**Task requirements**
Transcribe the data exactly, stopping after the "UA (147, 51)" line.

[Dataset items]
============================================================

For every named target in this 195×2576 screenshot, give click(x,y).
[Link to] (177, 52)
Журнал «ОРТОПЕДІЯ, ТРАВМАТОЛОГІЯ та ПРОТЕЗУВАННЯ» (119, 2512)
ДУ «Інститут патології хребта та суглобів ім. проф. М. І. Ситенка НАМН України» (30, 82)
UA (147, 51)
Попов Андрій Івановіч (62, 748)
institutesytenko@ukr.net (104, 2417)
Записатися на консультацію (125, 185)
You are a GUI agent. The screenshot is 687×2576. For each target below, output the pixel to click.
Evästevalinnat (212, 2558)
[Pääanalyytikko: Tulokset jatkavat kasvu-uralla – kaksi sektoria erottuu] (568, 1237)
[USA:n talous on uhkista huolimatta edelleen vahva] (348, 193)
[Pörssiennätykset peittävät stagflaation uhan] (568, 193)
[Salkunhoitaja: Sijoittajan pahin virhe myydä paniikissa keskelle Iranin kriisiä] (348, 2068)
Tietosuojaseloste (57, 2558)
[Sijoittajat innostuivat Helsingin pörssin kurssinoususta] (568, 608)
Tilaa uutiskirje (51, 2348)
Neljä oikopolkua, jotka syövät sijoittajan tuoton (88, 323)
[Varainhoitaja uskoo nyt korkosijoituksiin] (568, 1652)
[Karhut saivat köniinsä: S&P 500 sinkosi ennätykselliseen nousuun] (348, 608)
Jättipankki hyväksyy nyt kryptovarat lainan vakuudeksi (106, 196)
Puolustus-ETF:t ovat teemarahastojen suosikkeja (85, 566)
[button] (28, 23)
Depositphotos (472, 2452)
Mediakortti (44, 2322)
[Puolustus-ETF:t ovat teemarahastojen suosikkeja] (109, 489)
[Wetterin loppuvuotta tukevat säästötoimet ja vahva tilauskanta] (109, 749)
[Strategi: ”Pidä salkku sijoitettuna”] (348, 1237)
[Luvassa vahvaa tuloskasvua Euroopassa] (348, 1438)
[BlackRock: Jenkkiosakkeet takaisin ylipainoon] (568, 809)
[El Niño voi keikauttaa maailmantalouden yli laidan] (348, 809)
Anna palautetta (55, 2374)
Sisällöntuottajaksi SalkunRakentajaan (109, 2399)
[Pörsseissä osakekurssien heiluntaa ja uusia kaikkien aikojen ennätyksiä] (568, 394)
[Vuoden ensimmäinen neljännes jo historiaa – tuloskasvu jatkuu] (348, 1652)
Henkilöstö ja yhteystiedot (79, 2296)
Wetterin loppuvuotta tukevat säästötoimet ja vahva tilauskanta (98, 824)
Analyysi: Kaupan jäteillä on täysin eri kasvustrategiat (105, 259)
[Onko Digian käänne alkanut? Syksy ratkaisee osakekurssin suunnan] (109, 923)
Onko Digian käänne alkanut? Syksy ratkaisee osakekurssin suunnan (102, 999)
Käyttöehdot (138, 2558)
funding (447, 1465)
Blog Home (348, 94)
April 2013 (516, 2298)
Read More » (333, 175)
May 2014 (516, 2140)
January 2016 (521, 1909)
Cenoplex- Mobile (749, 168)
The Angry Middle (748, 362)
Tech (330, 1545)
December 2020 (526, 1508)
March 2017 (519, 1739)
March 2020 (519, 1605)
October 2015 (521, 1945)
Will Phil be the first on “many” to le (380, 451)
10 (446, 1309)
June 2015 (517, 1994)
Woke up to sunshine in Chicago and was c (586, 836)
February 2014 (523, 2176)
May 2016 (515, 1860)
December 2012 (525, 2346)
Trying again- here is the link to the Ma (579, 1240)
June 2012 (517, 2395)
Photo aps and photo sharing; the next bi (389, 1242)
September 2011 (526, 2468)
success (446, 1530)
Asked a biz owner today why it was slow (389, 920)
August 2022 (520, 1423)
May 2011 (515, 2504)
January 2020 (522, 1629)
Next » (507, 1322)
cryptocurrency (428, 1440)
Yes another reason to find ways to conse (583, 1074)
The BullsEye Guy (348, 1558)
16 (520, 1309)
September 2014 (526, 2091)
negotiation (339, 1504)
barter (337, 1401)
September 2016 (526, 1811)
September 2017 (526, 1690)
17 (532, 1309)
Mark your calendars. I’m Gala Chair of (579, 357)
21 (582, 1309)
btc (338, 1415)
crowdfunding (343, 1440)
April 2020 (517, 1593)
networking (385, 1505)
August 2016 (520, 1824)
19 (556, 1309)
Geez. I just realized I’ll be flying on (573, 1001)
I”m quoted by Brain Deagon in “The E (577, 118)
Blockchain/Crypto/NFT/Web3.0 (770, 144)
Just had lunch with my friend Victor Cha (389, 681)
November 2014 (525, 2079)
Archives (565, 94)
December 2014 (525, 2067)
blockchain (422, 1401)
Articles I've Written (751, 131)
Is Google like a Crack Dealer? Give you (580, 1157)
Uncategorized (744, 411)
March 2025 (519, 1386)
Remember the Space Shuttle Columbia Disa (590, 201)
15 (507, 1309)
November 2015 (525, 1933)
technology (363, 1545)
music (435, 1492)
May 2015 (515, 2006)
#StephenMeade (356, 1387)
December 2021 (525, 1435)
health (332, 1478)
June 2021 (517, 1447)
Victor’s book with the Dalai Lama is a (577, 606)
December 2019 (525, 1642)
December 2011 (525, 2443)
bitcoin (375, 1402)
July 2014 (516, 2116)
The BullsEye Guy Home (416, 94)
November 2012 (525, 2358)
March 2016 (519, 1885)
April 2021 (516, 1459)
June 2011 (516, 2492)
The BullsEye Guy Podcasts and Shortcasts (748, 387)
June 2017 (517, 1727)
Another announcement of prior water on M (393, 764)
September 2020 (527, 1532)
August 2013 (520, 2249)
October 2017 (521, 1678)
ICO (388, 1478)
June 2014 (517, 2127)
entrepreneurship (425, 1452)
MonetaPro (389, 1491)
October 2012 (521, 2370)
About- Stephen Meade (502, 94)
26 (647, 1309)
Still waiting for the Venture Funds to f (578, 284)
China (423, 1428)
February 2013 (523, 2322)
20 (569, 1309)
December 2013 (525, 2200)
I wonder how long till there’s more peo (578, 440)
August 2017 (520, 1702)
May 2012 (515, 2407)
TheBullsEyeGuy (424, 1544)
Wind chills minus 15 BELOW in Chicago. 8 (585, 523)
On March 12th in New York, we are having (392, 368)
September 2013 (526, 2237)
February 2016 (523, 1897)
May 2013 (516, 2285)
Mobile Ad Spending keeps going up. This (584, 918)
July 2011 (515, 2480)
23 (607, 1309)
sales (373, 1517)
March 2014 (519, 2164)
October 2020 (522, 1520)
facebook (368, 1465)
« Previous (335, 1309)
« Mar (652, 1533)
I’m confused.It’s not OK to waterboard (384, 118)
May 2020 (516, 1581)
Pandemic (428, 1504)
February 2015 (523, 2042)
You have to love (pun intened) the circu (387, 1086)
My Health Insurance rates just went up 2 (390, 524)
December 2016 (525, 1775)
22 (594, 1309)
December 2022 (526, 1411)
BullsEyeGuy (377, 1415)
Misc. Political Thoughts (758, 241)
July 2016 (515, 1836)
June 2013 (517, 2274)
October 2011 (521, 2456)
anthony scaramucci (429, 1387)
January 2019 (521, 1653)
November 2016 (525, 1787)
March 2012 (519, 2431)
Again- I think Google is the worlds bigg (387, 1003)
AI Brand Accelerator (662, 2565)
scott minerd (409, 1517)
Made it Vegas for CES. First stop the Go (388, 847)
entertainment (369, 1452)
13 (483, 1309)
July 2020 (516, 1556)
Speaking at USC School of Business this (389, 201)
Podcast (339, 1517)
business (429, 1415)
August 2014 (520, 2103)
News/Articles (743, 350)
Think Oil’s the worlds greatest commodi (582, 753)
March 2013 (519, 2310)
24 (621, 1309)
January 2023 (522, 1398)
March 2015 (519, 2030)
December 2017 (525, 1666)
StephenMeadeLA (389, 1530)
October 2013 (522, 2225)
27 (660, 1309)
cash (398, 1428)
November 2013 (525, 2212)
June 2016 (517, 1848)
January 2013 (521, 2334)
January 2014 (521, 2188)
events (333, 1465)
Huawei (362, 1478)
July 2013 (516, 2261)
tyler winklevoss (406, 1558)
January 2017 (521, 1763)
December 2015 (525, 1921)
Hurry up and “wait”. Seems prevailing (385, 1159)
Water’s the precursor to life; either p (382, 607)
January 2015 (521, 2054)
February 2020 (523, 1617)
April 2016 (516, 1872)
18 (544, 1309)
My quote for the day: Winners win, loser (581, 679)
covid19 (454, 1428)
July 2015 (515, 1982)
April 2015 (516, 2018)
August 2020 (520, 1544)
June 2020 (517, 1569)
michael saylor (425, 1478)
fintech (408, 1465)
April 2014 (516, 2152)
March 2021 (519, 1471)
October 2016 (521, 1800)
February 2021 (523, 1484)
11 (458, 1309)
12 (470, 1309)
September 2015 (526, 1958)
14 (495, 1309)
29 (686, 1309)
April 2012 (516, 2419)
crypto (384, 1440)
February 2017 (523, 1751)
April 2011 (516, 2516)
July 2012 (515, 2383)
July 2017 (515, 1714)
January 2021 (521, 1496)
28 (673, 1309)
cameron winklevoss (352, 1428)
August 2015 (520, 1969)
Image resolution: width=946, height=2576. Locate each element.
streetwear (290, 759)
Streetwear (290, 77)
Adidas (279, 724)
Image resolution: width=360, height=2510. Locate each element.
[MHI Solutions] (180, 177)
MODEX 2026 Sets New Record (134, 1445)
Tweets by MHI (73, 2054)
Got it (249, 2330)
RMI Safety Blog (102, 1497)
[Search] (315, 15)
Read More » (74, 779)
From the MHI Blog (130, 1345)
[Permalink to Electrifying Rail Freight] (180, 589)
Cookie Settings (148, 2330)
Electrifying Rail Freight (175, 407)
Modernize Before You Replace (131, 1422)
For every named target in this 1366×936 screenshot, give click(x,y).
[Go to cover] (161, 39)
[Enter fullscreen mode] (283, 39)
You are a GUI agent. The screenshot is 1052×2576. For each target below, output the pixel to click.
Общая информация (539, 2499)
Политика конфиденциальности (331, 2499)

============================================================

**Exercise result**
For every named target in this 195×2576 screenshot, give click(x,y).
[Link to] (177, 52)
Журнал «ОРТОПЕДІЯ, ТРАВМАТОЛОГІЯ та ПРОТЕЗУВАННЯ» (119, 2512)
ДУ «Інститут патології хребта та суглобів ім. проф. М. І. Ситенка НАМН України» (30, 82)
UA (147, 51)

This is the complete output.